--- Records supplied ---
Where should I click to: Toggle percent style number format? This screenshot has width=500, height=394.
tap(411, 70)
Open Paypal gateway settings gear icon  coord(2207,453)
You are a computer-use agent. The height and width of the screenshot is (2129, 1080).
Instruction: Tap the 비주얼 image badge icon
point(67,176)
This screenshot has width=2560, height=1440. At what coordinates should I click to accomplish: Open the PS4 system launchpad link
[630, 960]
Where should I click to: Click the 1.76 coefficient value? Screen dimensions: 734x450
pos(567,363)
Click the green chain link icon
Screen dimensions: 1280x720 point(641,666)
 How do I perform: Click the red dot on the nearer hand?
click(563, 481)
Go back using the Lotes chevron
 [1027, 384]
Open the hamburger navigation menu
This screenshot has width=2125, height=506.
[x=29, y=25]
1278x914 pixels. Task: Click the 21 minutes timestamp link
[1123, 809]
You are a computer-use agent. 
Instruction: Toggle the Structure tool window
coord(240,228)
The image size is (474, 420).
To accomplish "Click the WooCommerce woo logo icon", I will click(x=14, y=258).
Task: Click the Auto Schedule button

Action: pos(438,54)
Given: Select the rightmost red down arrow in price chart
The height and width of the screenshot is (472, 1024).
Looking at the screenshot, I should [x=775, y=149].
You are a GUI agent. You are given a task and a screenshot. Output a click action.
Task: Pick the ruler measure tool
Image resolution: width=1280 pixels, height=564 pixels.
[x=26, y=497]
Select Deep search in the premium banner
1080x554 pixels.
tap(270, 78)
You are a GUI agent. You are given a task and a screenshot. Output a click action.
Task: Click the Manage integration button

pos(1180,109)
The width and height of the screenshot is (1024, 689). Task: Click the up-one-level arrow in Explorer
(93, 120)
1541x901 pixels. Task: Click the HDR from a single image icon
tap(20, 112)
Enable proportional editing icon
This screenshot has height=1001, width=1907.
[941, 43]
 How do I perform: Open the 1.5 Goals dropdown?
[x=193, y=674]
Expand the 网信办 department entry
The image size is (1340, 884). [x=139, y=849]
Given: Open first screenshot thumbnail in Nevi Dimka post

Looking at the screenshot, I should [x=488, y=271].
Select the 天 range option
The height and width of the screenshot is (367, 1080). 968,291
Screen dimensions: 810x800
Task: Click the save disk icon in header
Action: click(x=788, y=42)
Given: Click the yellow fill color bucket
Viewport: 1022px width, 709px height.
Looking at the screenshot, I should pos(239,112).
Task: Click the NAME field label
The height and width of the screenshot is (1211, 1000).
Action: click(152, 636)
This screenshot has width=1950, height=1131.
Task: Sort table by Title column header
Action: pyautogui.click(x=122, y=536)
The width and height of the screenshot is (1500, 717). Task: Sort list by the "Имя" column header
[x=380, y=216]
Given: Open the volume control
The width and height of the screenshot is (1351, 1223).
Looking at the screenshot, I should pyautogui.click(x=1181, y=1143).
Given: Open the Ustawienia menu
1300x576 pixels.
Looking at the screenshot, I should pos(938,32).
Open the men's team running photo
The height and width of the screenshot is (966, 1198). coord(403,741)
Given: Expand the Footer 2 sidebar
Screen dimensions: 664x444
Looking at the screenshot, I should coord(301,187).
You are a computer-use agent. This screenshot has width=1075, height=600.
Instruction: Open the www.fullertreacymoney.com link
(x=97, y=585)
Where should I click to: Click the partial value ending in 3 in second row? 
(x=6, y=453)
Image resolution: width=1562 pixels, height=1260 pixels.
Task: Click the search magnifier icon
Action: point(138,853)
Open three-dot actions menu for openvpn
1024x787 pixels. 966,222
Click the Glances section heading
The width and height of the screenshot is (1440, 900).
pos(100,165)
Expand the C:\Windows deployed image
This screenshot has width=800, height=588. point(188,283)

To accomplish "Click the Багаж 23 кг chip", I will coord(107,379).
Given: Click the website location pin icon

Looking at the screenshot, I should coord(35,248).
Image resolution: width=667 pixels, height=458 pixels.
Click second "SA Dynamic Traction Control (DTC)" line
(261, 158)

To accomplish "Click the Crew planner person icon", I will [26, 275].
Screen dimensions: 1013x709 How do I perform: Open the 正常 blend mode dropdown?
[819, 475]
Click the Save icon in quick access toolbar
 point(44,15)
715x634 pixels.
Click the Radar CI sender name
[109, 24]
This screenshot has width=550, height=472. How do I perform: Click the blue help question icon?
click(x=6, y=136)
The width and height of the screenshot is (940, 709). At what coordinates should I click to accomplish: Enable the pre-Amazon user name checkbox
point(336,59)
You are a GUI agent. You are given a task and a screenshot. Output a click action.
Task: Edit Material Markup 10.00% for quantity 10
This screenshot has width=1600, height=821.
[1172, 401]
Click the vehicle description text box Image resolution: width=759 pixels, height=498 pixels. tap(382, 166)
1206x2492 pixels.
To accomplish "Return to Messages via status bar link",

--- Task objective ---
Identify every line in the data above that contains the word "computer", and copy each one.

--- Solution for this problem ---
You are a computer-use agent. The height and width of the screenshot is (2129, 1080).
You are a computer-use agent. 
You are a computer-use agent. This screenshot has width=1075, height=600.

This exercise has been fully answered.